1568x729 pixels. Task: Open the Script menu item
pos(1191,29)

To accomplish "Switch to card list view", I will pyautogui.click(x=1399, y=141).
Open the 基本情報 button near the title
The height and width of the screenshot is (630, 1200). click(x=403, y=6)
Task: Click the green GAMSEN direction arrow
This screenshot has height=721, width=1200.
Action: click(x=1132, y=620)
########
**PROBLEM TO SOLVE:**
The line containing "Open the 基本情報 button near the title" and every line after it, through the end of the records, should be repeated exactly and alone.

**EXPECTED ANSWER:**
Open the 基本情報 button near the title
The height and width of the screenshot is (630, 1200). click(x=403, y=6)
Task: Click the green GAMSEN direction arrow
This screenshot has height=721, width=1200.
Action: click(x=1132, y=620)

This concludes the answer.